After the week he'd given me, I didn't exactly felt like enjoying his presence, but I was running out of time. These desserts needed to be done before mom's meeting end and came by to pick up the twins. They'd be spending the night at some friends house and the farm would be all for me. Usually I hate being left alone here -the old place was too huge and creepy to be alone once it gets dark for my liking - but the fact that the girls were coming over later for a sleep over was what made me have some hope that the day could lighten up.
It had been kinda uncomfortable... unsettling at least. Because it was pretty obvious he felt pity for me. Maybe he still believed I was a lost cause, lame and boring that got my heart broken once he stole my 'first kiss'. My teeth clenched each time the thought occurred me. Through the whole week I'd been receiving glances and mocks for what happen on the last game.
How dared he to treat me like that?
To insult me and belittled me?
And then go on and kiss me?!
I had the impulse to slap him over and over again for the spiteful feeling that he awoke in my chest every time I glance his ridiculously gorgeous face.
But he was helping me so I guess I had to swallow it down.
It has been a surprising sweet gesture from him. And he was being suspiciously kind. I guess this was part of his intent of me to forgive him or whatever.

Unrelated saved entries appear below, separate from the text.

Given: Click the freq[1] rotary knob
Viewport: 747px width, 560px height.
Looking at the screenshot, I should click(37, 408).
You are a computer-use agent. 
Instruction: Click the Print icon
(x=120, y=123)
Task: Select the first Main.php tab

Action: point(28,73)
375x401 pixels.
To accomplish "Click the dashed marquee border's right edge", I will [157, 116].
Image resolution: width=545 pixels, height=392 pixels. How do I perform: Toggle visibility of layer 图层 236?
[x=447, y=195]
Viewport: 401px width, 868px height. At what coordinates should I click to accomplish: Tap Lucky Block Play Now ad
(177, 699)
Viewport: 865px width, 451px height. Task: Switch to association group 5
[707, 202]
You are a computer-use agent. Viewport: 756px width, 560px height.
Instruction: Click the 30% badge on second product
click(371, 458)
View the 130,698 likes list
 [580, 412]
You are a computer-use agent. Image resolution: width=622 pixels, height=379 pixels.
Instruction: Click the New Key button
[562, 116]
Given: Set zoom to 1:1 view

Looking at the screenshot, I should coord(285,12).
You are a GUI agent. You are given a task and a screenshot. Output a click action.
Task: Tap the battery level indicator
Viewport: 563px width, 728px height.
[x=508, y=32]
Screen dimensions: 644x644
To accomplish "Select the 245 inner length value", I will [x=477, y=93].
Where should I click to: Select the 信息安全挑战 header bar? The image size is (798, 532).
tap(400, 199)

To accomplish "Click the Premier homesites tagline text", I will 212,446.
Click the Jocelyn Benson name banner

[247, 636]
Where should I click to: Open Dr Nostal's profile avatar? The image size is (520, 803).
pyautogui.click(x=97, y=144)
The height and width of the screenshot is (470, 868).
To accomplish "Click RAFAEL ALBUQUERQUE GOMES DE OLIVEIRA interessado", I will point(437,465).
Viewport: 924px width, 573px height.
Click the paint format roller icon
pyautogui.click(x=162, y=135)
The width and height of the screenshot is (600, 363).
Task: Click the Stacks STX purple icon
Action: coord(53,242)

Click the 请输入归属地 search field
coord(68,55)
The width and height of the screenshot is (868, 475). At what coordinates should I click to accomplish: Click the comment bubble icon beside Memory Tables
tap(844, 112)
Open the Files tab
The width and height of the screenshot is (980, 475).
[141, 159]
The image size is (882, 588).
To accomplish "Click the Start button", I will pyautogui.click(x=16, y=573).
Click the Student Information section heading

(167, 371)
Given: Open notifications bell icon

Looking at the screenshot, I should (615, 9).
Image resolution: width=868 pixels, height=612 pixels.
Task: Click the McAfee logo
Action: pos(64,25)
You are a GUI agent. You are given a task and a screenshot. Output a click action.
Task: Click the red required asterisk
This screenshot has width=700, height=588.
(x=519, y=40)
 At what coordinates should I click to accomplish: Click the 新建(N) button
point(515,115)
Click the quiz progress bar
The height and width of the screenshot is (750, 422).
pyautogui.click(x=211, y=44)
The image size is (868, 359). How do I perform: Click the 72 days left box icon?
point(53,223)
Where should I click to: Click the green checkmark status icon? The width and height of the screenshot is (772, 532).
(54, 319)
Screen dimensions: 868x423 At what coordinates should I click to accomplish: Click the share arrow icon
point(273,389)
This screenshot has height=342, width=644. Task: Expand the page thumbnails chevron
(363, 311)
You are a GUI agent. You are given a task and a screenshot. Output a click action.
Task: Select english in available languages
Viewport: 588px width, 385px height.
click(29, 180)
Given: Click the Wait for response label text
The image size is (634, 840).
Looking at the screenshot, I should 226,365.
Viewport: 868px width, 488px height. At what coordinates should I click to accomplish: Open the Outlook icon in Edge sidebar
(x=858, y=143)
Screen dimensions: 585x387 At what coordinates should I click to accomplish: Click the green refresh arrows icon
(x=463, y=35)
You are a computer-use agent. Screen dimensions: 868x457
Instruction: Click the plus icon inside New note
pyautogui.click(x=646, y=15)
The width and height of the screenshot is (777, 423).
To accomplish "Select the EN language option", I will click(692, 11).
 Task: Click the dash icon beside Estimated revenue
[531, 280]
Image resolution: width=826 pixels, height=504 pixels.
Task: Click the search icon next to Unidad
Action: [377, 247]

Great Nate Herond couldn't stand someone being mad at him. Even if that someone was lame and plain me.
But if I was being honest, one good thing came out last Friday. Justin suddenly remembered I was there. It was as if he was jealous or something.
My stomach fluttered at the memory of how attentive he'd been this week. I mean, even after last's year fiasco, we'd kept in touch, as friends; but there was obviously something else. There was this constant pull between us. This obnoxious chemistry. Why couldn't he just acknowledge it and broke up with Karen?
Just as I finished putting the last item on it's place and was placing the muffins on the plate when someone honked from outside and I glance at the clock. Mom must have finally arrived. I lowered carefully the last dessert and took off the kitchen gloves before heading out... only to be frozen as soon as I stepped into the living room.
"What are you still doing here?" I scowled, but Nate didn't even glance this way, playing whatever game Shane had on. I sighed, folding my arms. "I signed your paper. You're free to go."
"It's fine, Hails." intervined Shane frantically pressing buttons as neither of them took their attentions off the screen, poking my irritation. "I told him to stay."
Of course. "And I told him to go."
"Please let him stay." pleaded my brother in that tone that melted my heart. "Please. We're having fun."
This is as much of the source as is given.